== STORED DATA ==

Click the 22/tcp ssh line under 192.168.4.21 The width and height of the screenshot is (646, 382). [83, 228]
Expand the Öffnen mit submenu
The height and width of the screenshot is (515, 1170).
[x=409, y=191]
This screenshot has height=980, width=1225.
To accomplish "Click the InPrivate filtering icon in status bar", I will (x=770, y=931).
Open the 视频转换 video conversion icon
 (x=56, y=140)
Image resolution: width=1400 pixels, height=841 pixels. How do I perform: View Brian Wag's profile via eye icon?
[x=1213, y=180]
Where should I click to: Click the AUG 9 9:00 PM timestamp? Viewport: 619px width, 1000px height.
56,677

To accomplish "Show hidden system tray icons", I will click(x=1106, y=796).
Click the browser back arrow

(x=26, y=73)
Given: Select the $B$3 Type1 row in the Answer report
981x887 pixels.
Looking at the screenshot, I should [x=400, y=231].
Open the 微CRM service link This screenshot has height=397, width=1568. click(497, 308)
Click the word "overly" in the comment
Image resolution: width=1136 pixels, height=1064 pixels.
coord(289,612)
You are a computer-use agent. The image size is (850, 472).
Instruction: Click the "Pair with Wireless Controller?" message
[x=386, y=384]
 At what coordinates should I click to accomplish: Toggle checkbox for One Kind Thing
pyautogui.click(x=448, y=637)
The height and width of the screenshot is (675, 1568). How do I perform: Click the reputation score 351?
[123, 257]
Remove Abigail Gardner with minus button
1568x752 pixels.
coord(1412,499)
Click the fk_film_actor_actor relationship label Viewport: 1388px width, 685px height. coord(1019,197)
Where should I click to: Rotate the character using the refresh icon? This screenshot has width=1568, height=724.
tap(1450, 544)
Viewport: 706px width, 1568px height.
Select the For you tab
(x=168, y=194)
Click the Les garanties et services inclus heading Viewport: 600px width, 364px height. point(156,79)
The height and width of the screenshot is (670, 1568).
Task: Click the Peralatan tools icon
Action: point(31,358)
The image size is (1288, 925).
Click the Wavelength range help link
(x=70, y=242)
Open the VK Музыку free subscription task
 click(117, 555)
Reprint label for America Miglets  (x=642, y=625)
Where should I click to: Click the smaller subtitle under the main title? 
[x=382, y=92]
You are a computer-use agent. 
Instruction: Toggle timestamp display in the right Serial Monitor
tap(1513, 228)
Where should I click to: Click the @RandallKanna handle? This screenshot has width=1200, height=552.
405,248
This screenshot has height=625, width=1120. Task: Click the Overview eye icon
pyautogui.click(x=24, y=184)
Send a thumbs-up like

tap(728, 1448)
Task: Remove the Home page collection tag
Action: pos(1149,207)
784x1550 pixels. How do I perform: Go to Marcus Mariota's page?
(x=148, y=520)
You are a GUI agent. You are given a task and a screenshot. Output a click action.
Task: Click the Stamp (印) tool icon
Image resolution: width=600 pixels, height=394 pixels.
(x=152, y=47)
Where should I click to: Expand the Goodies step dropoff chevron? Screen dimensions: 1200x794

===

**SET TASK:** Can you lay out every line of the listing above as a JSON list of strings, one string per line, with blank lines left out?

**OUTPUT:**
[
  "Click the 22/tcp ssh line under 192.168.4.21 The width and height of the screenshot is (646, 382). [83, 228]",
  "Expand the Öffnen mit submenu",
  "The height and width of the screenshot is (515, 1170).",
  "[x=409, y=191]",
  "This screenshot has height=980, width=1225.",
  "To accomplish \"Click the InPrivate filtering icon in status bar\", I will (x=770, y=931).",
  "Open the 视频转换 video conversion icon",
  " (x=56, y=140)",
  "Image resolution: width=1400 pixels, height=841 pixels. How do I perform: View Brian Wag's profile via eye icon?",
  "[x=1213, y=180]",
  "Where should I click to: Click the AUG 9 9:00 PM timestamp? Viewport: 619px width, 1000px height.",
  "56,677",
  "To accomplish \"Show hidden system tray icons\", I will click(x=1106, y=796).",
  "Click the browser back arrow",
  "(x=26, y=73)",
  "Given: Select the $B$3 Type1 row in the Answer report",
  "981x887 pixels.",
  "Looking at the screenshot, I should [x=400, y=231].",
  "Open the 微CRM service link This screenshot has height=397, width=1568. click(497, 308)",
  "Click the word \"overly\" in the comment",
  "Image resolution: width=1136 pixels, height=1064 pixels.",
  "coord(289,612)",
  "You are a computer-use agent. The image size is (850, 472).",
  "Instruction: Click the \"Pair with Wireless Controller?\" message",
  "[x=386, y=384]",
  " At what coordinates should I click to accomplish: Toggle checkbox for One Kind Thing",
  "pyautogui.click(x=448, y=637)",
  "The height and width of the screenshot is (675, 1568). How do I perform: Click the reputation score 351?",
  "[123, 257]",
  "Remove Abigail Gardner with minus button",
  "1568x752 pixels.",
  "coord(1412,499)",
  "Click the fk_film_actor_actor relationship label Viewport: 1388px width, 685px height. coord(1019,197)",
  "Where should I click to: Rotate the character using the refresh icon? This screenshot has width=1568, height=724.",
  "tap(1450, 544)",
  "Viewport: 706px width, 1568px height.",
  "Select the For you tab",
  "(x=168, y=194)",
  "Click the Les garanties et services inclus heading Viewport: 600px width, 364px height. point(156,79)",
  "The height and width of the screenshot is (670, 1568).",
  "Task: Click the Peralatan tools icon",
  "Action: point(31,358)",
  "The image size is (1288, 925).",
  "Click the Wavelength range help link",
  "(x=70, y=242)",
  "Open the VK Музыку free subscription task",
  " click(117, 555)",
  "Reprint label for America Miglets  (x=642, y=625)",
  "Where should I click to: Click the smaller subtitle under the main title? ",
  "[x=382, y=92]",
  "You are a computer-use agent. ",
  "Instruction: Toggle timestamp display in the right Serial Monitor",
  "tap(1513, 228)",
  "Where should I click to: Click the @RandallKanna handle? This screenshot has width=1200, height=552.",
  "405,248",
  "This screenshot has height=625, width=1120. Task: Click the Overview eye icon",
  "pyautogui.click(x=24, y=184)",
  "Send a thumbs-up like",
  "tap(728, 1448)",
  "Task: Remove the Home page collection tag",
  "Action: pos(1149,207)",
  "784x1550 pixels. How do I perform: Go to Marcus Mariota's page?",
  "(x=148, y=520)",
  "You are a GUI agent. You are given a task and a screenshot. Output a click action.",
  "Task: Click the Stamp (印) tool icon",
  "Image resolution: width=600 pixels, height=394 pixels.",
  "(x=152, y=47)",
  "Where should I click to: Expand the Goodies step dropoff chevron? Screen dimensions: 1200x794"
]